Watanabe was kept in solitary confinement for more than two months following the July 12 riot. Despite continued requests for medical attention, Watanabe was not taken to a hospital. Months later, in February 2022, Watanabe was diagnosed with a fractured coccyx. An x-ray revealed that bone fragments had migrated and entered surrounding soft tissue. At that point, prison officials agreed to send Watanabe to be treated by a specialist.

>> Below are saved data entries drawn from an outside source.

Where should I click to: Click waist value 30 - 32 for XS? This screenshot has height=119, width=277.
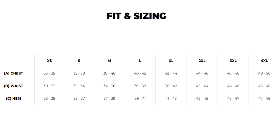click(49, 86)
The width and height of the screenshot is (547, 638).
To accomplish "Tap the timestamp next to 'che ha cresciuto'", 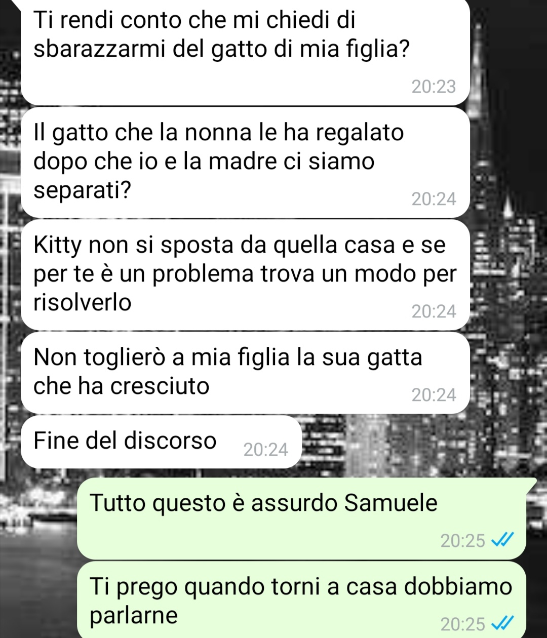I will [x=434, y=395].
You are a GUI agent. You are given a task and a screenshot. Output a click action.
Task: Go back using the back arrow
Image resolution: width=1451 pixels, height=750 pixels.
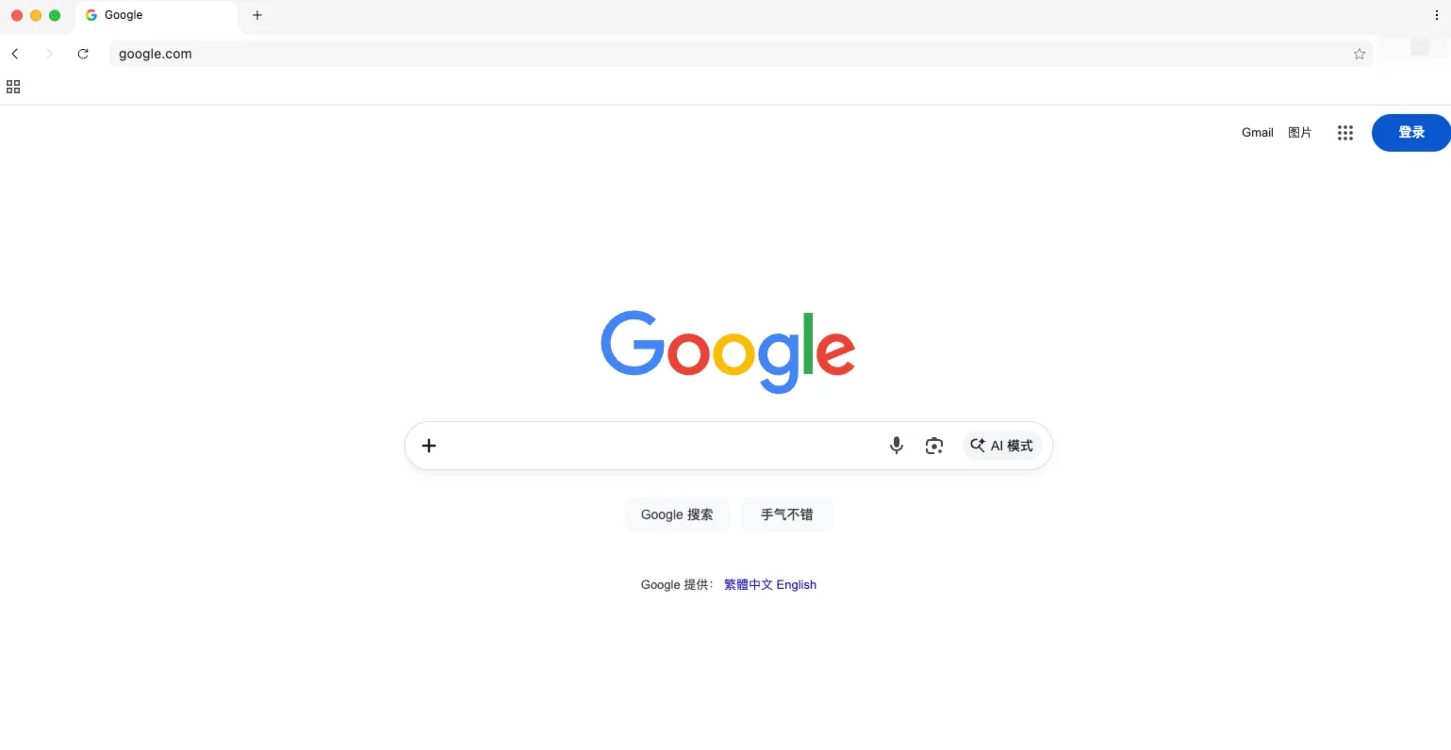(15, 54)
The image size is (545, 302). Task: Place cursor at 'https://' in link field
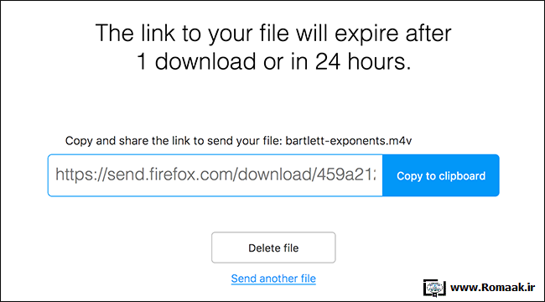[80, 174]
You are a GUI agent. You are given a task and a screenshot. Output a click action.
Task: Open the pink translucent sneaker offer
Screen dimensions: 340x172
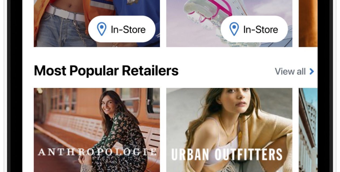point(229,23)
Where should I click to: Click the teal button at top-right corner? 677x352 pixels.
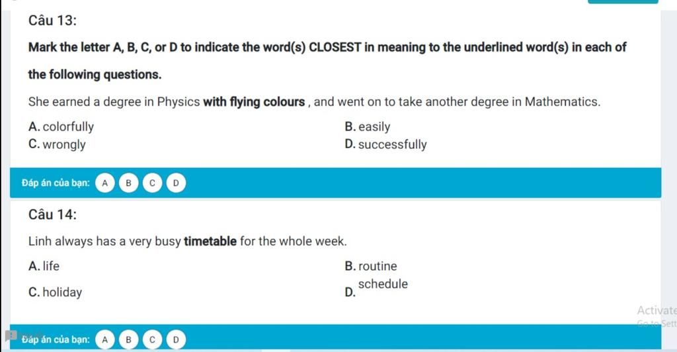pos(623,2)
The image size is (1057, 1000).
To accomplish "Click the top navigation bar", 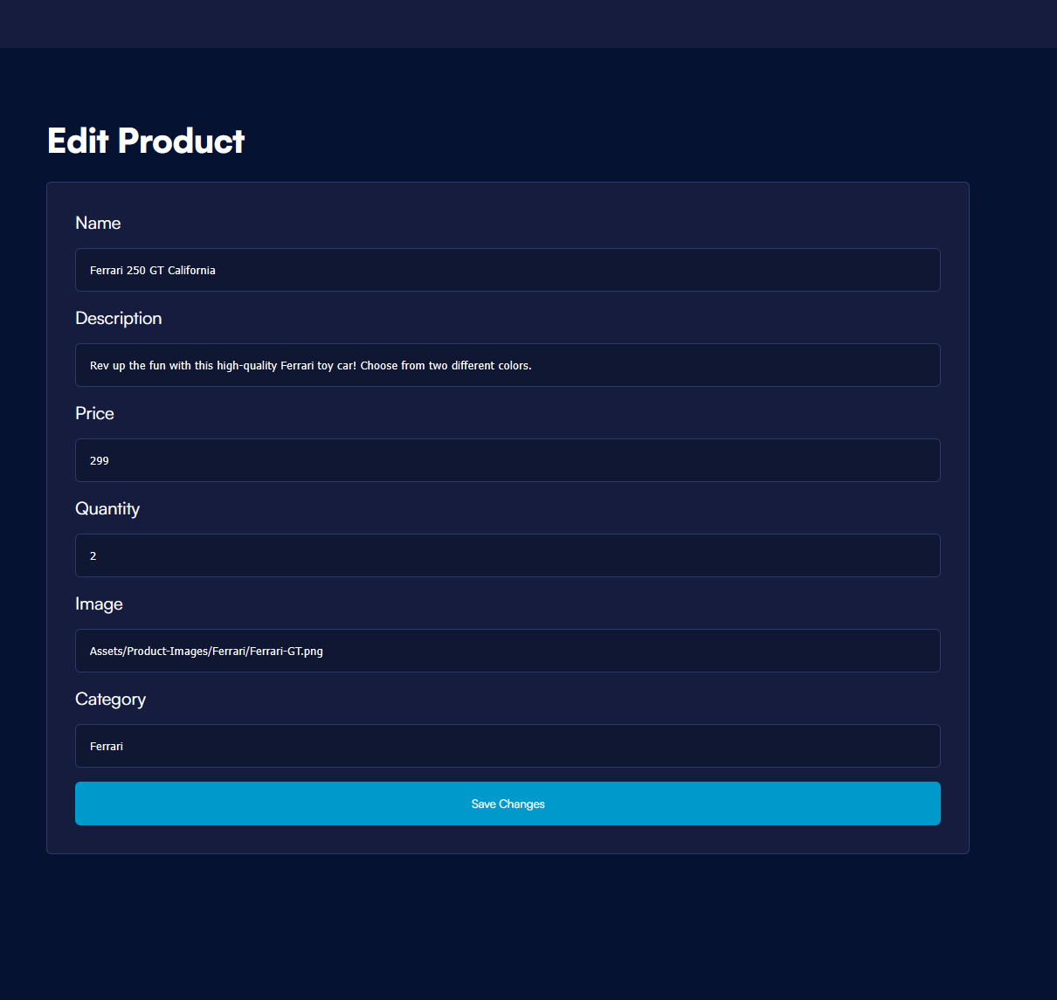I will pos(529,24).
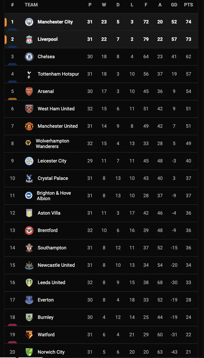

===Procedural background===
Proceeding pro se, Watanabe filed a damages suit against Nielsen and others for violations of his Eighth Amendment rights in the United States District Court for the District of Hawaii. After his first complaint was dismissed, Watanabe filed an amended complaint. Upon Nielsen's motion, the district court dismissed the amended complaint, holding that no Bivens remedy exists for Watanabe's claim. On appeal, a divided panel of the United States Court of Appeals for the Ninth Circuit reversed. Judge Paez and Judge Koh held that the context surrounding Watanabe's Bivens claim was "functionally identical to the
context in Carlson, where the Supreme Court recognized an implied cause of action under the Eighth Amendment." Judge Milan Smith dissented in part, He would have held that Watanabe’s claim “is meaningfully different than Carlson.” Over the dissent of eleven judges, the Ninth Circuit denied rehearing en banc.

==Supreme Court==
On October 3, 2025, Nielsen petitioned the Supreme Court for a writ of certiorari. On June 22, 2026, the Court granted review. The case will be heard during the Supreme Court's October 2026 Term, with a decision expected by mid-2027.